* **TASKS TO CARRY OUT**
1. In the Wells Fargo passage, swap "regulatory matters" for "legal matters" and write out the portion that begins at the words "But unlike some" and ends after "that pleased investors.".
2. What asset cap did the Federal Reserve place on Wells Fargo, according to the Wells Fargo passage?
3. Carry on writing the Wells Fargo passage from its final sentence.

* **SELECTED PASSAGE**
================================

Shares of Wells Fargo (NYSE:WFC) zoomed 50% higher in the first six months of 2021, according to data provided by S&P Global Market Intelligence. Much like the rest of the banking sector, Wells Fargo benefited from the successful deployment of COVID-19 vaccines, the reopening of the economy, and strong credit quality that held up through the brunt of the pandemic.
But unlike some of its peers, Wells Fargo also experienced its own unique catalysts related to regulatory matters that have long plagued the bank, and new efficiency initiatives that pleased investors.
As many who follow the bank likely know, it came to light in 2016 that Wells Fargo had fraudulently opened millions of savings and credit card accounts without the authorization of its customers.
Along with other punishments, the Federal Reserve placed a $1.95 trillion asset cap on the bank, which now essentially prevents the bank from growing its balance sheet. This really caught up with Wells Fargo last year when the Fed abruptly dropped interest rates from 2% to zero, severely cutting into Wells Fargo’s lending profits. Wells Fargo saw 2020 profits fall a whopping 90% from 2019, and also cut its dividend 80% last year.

================================

Dataset records:
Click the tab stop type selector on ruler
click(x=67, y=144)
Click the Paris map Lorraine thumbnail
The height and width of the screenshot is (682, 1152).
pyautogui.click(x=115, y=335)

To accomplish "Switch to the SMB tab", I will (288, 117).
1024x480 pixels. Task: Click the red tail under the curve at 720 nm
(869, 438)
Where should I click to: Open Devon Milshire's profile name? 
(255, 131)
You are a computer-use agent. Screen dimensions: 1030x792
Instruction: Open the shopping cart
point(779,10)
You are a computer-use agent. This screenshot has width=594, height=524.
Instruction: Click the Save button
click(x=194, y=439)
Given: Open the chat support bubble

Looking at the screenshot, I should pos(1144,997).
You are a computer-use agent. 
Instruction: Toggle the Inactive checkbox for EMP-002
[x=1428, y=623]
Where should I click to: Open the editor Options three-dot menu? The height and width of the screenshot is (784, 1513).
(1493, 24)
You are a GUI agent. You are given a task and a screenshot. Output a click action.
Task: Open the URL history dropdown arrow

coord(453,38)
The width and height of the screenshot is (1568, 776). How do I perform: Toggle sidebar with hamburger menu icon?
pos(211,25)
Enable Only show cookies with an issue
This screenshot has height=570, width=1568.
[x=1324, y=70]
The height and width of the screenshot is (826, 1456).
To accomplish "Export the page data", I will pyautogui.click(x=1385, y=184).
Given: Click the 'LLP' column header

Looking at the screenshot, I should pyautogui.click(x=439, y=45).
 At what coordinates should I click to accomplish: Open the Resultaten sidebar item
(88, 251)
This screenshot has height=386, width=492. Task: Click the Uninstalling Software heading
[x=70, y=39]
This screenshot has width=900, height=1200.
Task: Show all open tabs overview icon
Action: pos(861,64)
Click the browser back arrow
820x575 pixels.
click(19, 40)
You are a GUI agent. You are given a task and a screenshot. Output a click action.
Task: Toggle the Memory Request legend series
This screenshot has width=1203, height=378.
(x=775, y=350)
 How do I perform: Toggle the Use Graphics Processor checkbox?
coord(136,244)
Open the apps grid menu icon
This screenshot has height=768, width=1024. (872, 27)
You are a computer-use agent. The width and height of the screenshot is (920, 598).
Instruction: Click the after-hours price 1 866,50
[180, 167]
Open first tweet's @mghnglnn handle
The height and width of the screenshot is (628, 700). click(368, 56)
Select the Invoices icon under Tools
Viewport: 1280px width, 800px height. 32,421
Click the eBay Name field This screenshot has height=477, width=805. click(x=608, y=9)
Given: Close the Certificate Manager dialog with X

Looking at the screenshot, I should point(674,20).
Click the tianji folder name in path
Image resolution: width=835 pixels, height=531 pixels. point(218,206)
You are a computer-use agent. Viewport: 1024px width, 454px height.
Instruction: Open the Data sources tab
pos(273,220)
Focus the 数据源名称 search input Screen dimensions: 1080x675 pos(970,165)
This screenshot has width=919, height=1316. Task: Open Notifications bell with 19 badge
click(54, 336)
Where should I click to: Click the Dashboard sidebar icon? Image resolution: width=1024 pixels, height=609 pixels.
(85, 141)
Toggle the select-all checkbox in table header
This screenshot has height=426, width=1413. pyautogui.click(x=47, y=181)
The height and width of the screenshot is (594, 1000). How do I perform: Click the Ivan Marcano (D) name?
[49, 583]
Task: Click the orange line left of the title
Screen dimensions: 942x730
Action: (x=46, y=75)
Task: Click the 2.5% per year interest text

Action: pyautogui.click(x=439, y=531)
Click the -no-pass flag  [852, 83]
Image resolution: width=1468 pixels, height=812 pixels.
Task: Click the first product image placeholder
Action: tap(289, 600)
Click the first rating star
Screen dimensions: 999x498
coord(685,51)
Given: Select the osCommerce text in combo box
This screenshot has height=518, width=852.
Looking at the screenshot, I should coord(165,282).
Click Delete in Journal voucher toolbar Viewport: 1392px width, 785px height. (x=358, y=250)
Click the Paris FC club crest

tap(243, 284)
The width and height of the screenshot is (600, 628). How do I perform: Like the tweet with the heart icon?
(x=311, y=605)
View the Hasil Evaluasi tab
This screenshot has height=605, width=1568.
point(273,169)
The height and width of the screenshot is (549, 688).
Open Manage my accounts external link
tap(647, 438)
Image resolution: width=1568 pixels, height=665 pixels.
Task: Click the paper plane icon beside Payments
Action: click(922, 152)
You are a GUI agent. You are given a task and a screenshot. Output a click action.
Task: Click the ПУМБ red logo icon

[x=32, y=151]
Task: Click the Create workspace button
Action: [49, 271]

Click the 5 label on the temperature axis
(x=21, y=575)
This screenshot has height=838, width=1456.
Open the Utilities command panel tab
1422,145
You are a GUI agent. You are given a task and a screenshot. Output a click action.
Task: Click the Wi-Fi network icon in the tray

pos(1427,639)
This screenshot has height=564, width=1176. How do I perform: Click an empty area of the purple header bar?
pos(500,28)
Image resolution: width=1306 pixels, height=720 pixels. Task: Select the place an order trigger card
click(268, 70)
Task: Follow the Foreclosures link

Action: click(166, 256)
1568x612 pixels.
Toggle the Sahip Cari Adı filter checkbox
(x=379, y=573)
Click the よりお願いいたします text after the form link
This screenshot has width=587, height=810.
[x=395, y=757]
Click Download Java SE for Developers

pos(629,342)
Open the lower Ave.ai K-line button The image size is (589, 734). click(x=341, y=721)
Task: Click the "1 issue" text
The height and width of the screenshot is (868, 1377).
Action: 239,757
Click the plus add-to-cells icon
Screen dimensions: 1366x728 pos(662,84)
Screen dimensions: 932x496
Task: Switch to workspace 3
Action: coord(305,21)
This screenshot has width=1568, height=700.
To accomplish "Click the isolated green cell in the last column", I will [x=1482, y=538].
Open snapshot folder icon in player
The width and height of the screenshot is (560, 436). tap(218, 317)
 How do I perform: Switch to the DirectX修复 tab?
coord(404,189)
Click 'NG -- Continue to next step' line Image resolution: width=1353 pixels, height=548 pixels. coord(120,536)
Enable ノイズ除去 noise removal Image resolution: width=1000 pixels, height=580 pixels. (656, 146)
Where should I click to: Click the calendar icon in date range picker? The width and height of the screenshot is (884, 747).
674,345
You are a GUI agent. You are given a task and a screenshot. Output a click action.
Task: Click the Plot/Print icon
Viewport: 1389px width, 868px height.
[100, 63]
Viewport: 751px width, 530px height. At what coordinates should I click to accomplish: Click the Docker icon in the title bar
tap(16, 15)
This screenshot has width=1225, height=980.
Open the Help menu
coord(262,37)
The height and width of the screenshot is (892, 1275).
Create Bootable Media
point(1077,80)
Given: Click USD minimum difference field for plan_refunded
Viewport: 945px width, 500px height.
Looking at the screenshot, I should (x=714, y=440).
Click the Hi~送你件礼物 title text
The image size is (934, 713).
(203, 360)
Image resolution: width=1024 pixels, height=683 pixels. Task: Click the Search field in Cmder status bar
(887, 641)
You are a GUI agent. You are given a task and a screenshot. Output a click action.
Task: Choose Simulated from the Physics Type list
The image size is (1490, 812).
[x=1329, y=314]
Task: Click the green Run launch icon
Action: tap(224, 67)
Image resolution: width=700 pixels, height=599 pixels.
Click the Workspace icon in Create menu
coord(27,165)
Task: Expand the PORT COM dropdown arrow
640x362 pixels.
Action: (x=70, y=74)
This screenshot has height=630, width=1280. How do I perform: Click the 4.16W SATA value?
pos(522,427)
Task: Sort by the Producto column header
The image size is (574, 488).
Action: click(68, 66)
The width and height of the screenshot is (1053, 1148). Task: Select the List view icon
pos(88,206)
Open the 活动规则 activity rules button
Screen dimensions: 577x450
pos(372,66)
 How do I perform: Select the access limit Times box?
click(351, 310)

================================

* **RESULTS**
1.
But unlike some of its peers, Wells Fargo also experienced its own unique catalysts related to legal matters that have long plagued the bank, and new efficiency initiatives that pleased investors.

2. A $1.95 trillion asset cap.

3.
But early this year, Wells Fargo CEO Charlie Scharf announced an initiative that is expected to result in $8 billion in gross cost savings over the next three or four years, which should play a big part in improving the bank’s expense structure.
Then in February, media outlets reported that the Fed had approved the bank’s risk-management and governance overhaul proposal, one of the biggest steps to date that Wells Fargo has taken toward getting its asset cap removed. Wells Fargo reported $4.3 billion in profits in the first quarter of the year.
Wells Fargo is currently trading at 128% to tangible book value (equity minus goodwill and intangible assets). I like Wells Fargo at this level and believe there is upside. The bank is going to continue to benefit as loan growth rebounds and when the Federal Reserve raises rates. Wells Fargo also recently doubled its quarterly dividend to $0.20 per common share and authorized $18 billion of share repurchases over the next year.
Additionally, the bank will eventually get the asset cap removed, keep cutting expenses, and grow revenue at a much healthier rate, which will result in much stronger earnings per share and better returns for investors.